• TO DO:
Reprint the entries without altering anything.

(DATA EXTRACT Opens)

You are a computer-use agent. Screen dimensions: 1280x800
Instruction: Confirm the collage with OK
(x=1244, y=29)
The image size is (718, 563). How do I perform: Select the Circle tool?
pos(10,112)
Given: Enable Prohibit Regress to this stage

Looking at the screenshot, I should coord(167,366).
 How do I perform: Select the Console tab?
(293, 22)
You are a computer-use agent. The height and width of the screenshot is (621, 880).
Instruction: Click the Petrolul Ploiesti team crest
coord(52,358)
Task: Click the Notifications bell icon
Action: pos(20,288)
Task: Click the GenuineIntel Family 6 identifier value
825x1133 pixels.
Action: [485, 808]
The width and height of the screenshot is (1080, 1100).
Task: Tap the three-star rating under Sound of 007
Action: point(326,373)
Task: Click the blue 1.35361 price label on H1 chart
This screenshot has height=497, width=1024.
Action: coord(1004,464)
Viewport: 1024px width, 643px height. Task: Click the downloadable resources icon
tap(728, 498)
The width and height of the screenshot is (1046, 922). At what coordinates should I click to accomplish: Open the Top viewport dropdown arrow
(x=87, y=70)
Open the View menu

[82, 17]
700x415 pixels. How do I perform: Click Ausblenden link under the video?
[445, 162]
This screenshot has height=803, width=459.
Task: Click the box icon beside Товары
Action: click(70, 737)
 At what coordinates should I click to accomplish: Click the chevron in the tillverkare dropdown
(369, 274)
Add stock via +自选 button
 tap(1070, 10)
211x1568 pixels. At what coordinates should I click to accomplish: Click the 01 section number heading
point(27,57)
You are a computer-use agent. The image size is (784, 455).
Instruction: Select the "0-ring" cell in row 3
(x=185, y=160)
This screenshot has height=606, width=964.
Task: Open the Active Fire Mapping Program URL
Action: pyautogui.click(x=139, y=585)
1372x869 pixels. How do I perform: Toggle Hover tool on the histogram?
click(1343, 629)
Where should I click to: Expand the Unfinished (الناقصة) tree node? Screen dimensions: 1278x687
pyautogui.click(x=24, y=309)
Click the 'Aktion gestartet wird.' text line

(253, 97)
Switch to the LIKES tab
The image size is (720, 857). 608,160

(DATA EXTRACT Closes)

• RESPONSE BOX:
You are a computer-use agent. Screen dimensions: 1280x800
Instruction: Confirm the collage with OK
(x=1244, y=29)
The image size is (718, 563). How do I perform: Select the Circle tool?
pos(10,112)
Given: Enable Prohibit Regress to this stage

Looking at the screenshot, I should coord(167,366).
 How do I perform: Select the Console tab?
(293, 22)
You are a computer-use agent. The height and width of the screenshot is (621, 880).
Instruction: Click the Petrolul Ploiesti team crest
coord(52,358)
Task: Click the Notifications bell icon
Action: pos(20,288)
Task: Click the GenuineIntel Family 6 identifier value
825x1133 pixels.
Action: [485, 808]
The width and height of the screenshot is (1080, 1100).
Task: Tap the three-star rating under Sound of 007
Action: point(326,373)
Task: Click the blue 1.35361 price label on H1 chart
This screenshot has height=497, width=1024.
Action: coord(1004,464)
Viewport: 1024px width, 643px height. Task: Click the downloadable resources icon
tap(728, 498)
The width and height of the screenshot is (1046, 922). At what coordinates should I click to accomplish: Open the Top viewport dropdown arrow
(x=87, y=70)
Open the View menu

[82, 17]
700x415 pixels. How do I perform: Click Ausblenden link under the video?
[445, 162]
This screenshot has height=803, width=459.
Task: Click the box icon beside Товары
Action: click(70, 737)
 At what coordinates should I click to accomplish: Click the chevron in the tillverkare dropdown
(369, 274)
Add stock via +自选 button
 tap(1070, 10)
211x1568 pixels. At what coordinates should I click to accomplish: Click the 01 section number heading
point(27,57)
You are a computer-use agent. The image size is (784, 455).
Instruction: Select the "0-ring" cell in row 3
(x=185, y=160)
This screenshot has height=606, width=964.
Task: Open the Active Fire Mapping Program URL
Action: pyautogui.click(x=139, y=585)
1372x869 pixels. How do I perform: Toggle Hover tool on the histogram?
click(1343, 629)
Where should I click to: Expand the Unfinished (الناقصة) tree node? Screen dimensions: 1278x687
pyautogui.click(x=24, y=309)
Click the 'Aktion gestartet wird.' text line

(253, 97)
Switch to the LIKES tab
The image size is (720, 857). 608,160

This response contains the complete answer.